The first presenter was Luis Fernando Mendoza Jiménez. He began by noting that the majority of people in Costa Rica are tolerant of religions, but it was not always like that. For instance, during colonial times, the Catholic Church was seen and accepted as the only religion. Now the majority of Costa Ricans are members of various Christian religions. He explained how religions have helped resolve societal problems in Costa Rica. For example, when there were political demonstrations against the opening of the telecommunications and electrical market, the Catholic Church was able to step in, calm the demonstrations, and help resolve the conflicts. He mentioned that the Catholic Church and other religions continue to play such a role in resolving social issues throughout Central America.
César Jáuregui Robles was next to address this session. He spoke about the history of religious tolerance within Mexico. He explained that although the Mexican Constitution allows religious freedom and expression, that churches and citizens do not take advantage of these important rights. He advocated for people to begin to express their religious beliefs in order to influence social policies and developments.

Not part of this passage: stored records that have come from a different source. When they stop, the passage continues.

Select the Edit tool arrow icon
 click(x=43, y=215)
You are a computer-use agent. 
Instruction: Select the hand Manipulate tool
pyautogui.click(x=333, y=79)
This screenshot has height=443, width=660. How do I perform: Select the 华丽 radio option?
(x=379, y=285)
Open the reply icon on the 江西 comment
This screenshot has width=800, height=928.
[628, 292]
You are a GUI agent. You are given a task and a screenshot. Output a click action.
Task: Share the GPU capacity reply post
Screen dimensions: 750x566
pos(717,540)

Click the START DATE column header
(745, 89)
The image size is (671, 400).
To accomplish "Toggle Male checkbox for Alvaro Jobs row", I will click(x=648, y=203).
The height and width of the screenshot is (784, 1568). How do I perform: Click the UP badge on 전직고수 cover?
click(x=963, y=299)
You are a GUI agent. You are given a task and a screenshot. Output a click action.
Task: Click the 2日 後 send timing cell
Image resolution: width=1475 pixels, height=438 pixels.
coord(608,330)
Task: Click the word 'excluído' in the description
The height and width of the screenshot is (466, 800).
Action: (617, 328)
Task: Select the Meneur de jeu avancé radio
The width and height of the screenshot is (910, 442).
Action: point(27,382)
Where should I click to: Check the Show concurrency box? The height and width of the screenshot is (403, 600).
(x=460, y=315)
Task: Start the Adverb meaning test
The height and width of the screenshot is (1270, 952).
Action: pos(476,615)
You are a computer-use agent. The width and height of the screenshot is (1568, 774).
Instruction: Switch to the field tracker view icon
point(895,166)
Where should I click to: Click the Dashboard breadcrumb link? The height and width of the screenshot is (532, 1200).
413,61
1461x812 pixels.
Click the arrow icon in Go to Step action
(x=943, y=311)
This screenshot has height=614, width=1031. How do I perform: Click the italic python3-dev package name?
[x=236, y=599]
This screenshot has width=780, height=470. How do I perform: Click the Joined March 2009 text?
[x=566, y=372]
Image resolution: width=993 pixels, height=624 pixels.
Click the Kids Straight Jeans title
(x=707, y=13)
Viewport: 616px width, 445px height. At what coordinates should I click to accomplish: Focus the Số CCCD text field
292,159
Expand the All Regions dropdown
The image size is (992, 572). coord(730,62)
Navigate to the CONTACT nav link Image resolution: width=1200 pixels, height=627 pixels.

The final speaker was Luis Fernando Morales Núñez. He explained the Mexican constitutional reforms of 1992. These reforms gave religions a legal identity so that they could own private property. The real estate that was built before 1992 was nationalized and is controlled by the Administration of Federal Real Estate Assets. Mr. Morales Núñez explained that his department has helped maintain religious buildings and guaranteed continued access to these buildings for the public and the religious organizations that use these buildings.